Dataset items:
_____

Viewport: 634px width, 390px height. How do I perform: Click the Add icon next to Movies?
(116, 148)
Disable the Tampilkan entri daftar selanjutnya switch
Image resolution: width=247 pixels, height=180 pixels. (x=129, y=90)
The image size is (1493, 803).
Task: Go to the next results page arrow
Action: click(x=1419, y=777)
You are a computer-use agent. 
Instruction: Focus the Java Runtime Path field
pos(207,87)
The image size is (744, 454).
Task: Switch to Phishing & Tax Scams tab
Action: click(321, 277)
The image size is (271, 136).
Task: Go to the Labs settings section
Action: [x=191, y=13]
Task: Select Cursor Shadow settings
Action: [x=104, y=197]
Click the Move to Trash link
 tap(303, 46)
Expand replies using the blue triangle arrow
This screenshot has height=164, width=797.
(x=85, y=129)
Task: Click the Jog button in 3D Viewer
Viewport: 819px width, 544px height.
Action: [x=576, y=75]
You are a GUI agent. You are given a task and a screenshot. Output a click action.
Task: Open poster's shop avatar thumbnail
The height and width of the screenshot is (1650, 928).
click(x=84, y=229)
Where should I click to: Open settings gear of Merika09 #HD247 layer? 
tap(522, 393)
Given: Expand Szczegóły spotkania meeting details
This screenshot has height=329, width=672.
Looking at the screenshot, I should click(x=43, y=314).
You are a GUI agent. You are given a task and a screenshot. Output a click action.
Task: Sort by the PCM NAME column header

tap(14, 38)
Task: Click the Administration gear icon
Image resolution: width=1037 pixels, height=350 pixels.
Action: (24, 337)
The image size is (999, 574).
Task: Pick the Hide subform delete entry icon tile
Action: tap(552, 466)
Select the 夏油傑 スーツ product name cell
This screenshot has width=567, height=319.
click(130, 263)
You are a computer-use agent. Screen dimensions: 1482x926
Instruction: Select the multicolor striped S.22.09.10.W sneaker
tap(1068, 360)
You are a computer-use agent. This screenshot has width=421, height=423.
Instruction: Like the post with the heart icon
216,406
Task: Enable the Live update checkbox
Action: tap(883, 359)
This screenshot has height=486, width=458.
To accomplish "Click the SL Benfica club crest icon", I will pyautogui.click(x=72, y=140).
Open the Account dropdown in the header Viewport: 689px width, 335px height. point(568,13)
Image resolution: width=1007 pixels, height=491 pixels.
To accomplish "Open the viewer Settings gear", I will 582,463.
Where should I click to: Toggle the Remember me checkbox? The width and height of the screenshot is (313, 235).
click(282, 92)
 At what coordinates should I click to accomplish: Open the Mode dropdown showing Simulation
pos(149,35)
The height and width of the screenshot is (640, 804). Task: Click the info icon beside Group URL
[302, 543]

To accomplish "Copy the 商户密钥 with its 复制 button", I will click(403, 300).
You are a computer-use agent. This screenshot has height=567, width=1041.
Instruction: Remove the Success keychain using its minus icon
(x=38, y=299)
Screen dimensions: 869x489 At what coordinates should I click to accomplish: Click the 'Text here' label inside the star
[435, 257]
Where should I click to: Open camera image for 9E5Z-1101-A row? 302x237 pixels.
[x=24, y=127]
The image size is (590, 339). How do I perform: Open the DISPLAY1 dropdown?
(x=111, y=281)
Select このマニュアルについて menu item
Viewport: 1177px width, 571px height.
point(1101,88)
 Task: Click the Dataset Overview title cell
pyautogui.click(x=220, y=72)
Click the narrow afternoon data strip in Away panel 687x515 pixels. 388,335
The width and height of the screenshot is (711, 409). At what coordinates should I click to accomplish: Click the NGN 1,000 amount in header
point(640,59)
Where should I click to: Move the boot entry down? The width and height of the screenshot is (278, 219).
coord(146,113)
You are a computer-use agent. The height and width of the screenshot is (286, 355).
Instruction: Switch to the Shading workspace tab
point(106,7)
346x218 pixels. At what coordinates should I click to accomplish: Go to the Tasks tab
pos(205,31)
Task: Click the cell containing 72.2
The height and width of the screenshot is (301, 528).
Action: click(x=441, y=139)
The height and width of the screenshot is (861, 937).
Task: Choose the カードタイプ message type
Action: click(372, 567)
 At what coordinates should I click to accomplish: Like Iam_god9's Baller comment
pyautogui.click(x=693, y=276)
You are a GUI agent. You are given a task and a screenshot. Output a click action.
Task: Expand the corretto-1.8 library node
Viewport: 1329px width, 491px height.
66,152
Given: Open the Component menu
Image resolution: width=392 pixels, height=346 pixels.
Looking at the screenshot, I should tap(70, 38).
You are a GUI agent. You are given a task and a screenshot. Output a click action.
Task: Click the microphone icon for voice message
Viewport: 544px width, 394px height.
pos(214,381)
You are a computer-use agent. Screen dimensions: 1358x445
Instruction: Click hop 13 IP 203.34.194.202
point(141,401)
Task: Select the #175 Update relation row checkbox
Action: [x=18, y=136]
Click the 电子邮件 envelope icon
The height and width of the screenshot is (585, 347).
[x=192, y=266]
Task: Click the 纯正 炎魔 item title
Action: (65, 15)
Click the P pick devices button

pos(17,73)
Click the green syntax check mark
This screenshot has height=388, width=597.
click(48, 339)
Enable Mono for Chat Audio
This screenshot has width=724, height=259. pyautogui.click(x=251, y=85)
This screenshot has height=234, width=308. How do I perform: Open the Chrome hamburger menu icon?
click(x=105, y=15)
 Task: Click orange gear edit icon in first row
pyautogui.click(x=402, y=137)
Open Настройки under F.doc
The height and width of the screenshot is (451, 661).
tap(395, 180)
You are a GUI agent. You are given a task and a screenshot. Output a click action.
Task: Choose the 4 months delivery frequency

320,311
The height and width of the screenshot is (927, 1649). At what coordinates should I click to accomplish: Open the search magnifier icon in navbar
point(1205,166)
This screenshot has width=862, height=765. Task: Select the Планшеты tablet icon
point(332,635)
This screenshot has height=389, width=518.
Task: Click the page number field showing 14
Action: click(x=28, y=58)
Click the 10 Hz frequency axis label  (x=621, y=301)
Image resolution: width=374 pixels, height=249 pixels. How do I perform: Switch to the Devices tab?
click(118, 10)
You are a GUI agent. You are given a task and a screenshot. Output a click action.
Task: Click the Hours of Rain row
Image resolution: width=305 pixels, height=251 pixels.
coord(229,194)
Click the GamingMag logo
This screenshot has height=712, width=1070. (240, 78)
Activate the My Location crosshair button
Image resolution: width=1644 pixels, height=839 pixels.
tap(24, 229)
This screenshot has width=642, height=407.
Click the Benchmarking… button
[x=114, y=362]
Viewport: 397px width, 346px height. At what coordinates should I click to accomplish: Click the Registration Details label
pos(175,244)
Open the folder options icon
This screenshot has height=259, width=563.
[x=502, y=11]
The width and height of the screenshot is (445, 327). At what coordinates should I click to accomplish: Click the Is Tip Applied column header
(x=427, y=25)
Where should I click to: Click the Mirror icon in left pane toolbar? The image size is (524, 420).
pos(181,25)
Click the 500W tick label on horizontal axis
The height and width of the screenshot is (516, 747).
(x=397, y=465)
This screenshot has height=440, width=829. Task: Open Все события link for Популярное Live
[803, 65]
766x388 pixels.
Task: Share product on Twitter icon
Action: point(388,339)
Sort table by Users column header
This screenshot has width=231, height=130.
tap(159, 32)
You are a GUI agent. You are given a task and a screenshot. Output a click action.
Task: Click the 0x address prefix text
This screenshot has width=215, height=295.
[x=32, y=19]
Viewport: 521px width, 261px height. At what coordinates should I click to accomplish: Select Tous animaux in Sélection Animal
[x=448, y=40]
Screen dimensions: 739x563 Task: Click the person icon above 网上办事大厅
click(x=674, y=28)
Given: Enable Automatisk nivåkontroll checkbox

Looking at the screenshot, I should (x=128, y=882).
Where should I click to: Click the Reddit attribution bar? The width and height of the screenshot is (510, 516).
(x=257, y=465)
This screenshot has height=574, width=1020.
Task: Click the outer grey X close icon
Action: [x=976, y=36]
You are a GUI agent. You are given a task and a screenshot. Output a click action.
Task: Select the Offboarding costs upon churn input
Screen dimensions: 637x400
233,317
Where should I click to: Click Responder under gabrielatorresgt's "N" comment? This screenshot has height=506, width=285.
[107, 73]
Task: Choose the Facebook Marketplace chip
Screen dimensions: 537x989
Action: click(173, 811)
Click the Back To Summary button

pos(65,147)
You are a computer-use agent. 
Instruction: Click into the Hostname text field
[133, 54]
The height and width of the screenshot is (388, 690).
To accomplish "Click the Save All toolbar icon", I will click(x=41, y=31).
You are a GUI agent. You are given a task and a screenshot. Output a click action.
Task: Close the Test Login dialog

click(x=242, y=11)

_____

▶ [Exercise aim]:
Return only what runs from the line containing "Screen dimensions: 739x563" to the last line of the records above, both ends included, exactly as written.

▶ [Reply to the exercise]:
Screen dimensions: 739x563 Task: Click the person icon above 网上办事大厅
click(x=674, y=28)
Given: Enable Automatisk nivåkontroll checkbox

Looking at the screenshot, I should (x=128, y=882).
Where should I click to: Click the Reddit attribution bar? The width and height of the screenshot is (510, 516).
(x=257, y=465)
This screenshot has height=574, width=1020.
Task: Click the outer grey X close icon
Action: [x=976, y=36]
You are a GUI agent. You are given a task and a screenshot. Output a click action.
Task: Select the Offboarding costs upon churn input
Screen dimensions: 637x400
233,317
Where should I click to: Click Responder under gabrielatorresgt's "N" comment? This screenshot has height=506, width=285.
[107, 73]
Task: Choose the Facebook Marketplace chip
Screen dimensions: 537x989
Action: click(173, 811)
Click the Back To Summary button

pos(65,147)
You are a computer-use agent. 
Instruction: Click into the Hostname text field
[133, 54]
The height and width of the screenshot is (388, 690).
To accomplish "Click the Save All toolbar icon", I will click(x=41, y=31).
You are a GUI agent. You are given a task and a screenshot. Output a click action.
Task: Close the Test Login dialog

click(x=242, y=11)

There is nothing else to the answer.